Apache Spark. Application concepts
Introduction to Spark concepts for application development
In this post I want to go over some Spark application concepts. These concepts allow us to better understand what Spark is doing behind the scenes when its executing our programs. The material in this post is taken from the excellent book Learning Spark. Lighting-fasts data analytics. Moreover, you can find a complete set of notes on Spark at Statistics, Probability \& Machine Learning Notes and code snippets at Computational Statistics with Scala.
Let's begin by introducing the following terms [1]
- Application
SparkSession
- Job
- Stage
- Task
An application is a user's program that is built using Spark's APIs. It consists of a driver program and executors on the cluster. A job consists, possibly, of many stages that depend on each other. This dependency is organized into a Direct Acyclic Graph or DAG. Each node in the DAG represents a stage [1]. Furthermore, each stage is composed of tasks. A task is the unit of work in Spark that is executed by an executor. An executor is typically a computing node on the cluster that Spark is deployed. A computing node may be a multicore machine. Thus, each task is mapped to a single core and works on a single partition of the data. The following article Spark Basics : RDDs,Stages,Tasks and DAG describes nicely these concepts. The last term is SparkSession
. It provides an entry point for interacting with the underlying functionality that Spark offers.
A SparkSession
is either created automatically for us, this will be the case when using the shell, or the application needs to instantiate one. The following snippet shows this
import org.apache.spark.sql.SparkSession
class MySparkApp{
def main(args: Array[String]) {
...
val appName: String = "MySparkApp"
val spark = SparkSession
.builder()
.appName(appName)
.getOrCreate()
...
}
}
Note that there can be only one SparkSession
per JVM.
Let's now turn into what operations can we execute. Operations on a distributed data set can be classified into two types; transformations and actions [1]. You can find more information on these two operations in RDD Programming Guide. Below we just give a brief overview of what each operation entails.
Transformations in Spark transform a DataFrame
into a new one. This is done without altering the original data. Hence a transformation is an immutable operation as far as the original data is concerned. Some examples of transformations are listed below
orderBy()
groupBy()
filter()
join()
All transformations in Spark are evaluated lazily [1] (see Lazy evaluation). What this means is that their results are not computed immediately; instead a transformation in encoded as a lineage. This allows Spark to rearrange certain transformations, coalesce them or perform certain optimizations for more efficient execution (e.g. by joining or pipelining some operations and assign them to a stage) [1].

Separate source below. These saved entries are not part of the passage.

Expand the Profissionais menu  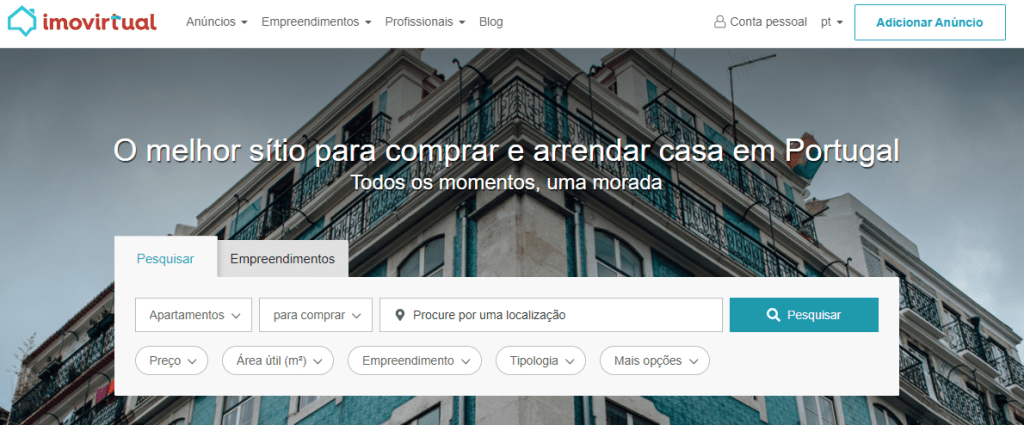(x=425, y=22)
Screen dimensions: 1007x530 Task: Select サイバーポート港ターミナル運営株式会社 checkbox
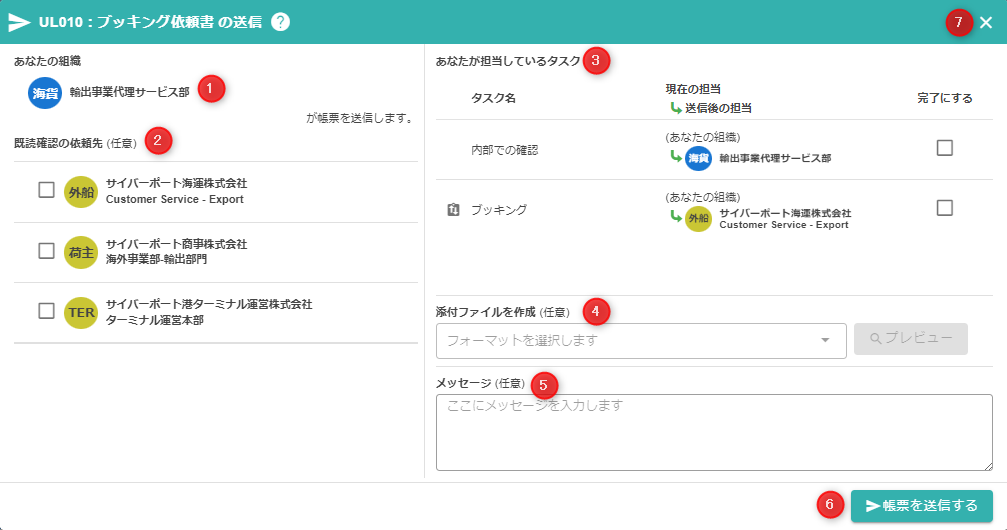46,311
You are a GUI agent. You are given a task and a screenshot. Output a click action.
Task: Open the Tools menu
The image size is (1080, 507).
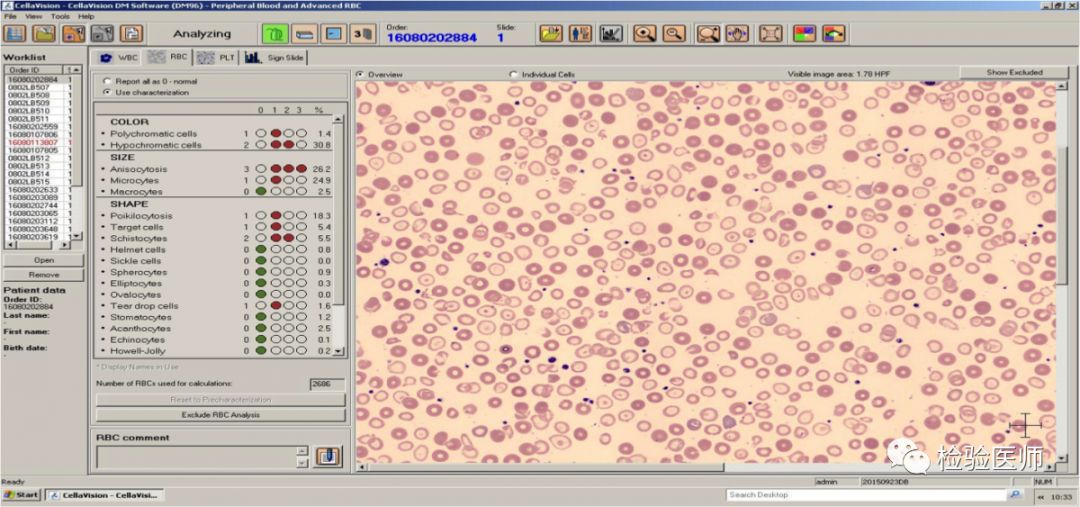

We can classify transformations according to the dependencies they has as transformations with narrow dependencies or transformations with wide dependencies [1]. A narrow transformation is a transformation that can be computed from a single input. In particular, a narrow transformation does not need to exchange data with other partitions (of the data) in order to compute the result. Wide transformations read data from other partitions in order to compute the result. groupBy
or orderBy
are two transformations that instruct Spark to perform wide transformations [1]. Evidently, we should avoid wide transformations if possible.

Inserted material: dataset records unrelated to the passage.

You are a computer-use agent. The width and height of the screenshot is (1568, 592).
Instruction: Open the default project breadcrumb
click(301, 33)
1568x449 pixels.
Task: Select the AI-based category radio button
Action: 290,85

An action triggers the lazy evaluation of all the recorded transformations [1]. A list of actions is given below.
show()
take()
count()
collect()
Remark
Lazy evaluation allows Spark to optimize our queries. Lineage and data immutability allow for fault tolerance [1]. Since Spark records all transformations in its lineage and the DataFrames
are immutable between the transformations, it can reproduce the origin data by simply replaying the recorded lineage [1].
Both actions and transformations contribute to a query plan in Spark 1. Nothing in this plan is executed until an action is invoked [1].
In this post we went briefly onto some of the basic but core concepts in Spark. Specifically, we saw what a job, a stage, and a task are. And how these are used to organize computation in Spark. Furthermore, we touched upon the SparkSession
construct. This entity gives us access to all the functionality provided by Spark. Finally, we saw the two types of operations that we can apply of an RDD. Namely transformations and actions. We will come back to these topics as these an occurring theme when working with Spark.
In Apache Spark. Submit a self-contained Scala application we describe how to submit a standalone Scala application to Spark for execution.
- Jules S. Damji, Brooke Wenig, Tathagata Das, Deny Lee, Learning Spark. Lighting-fasts data analytics, 2nd Edition, O'Reilly.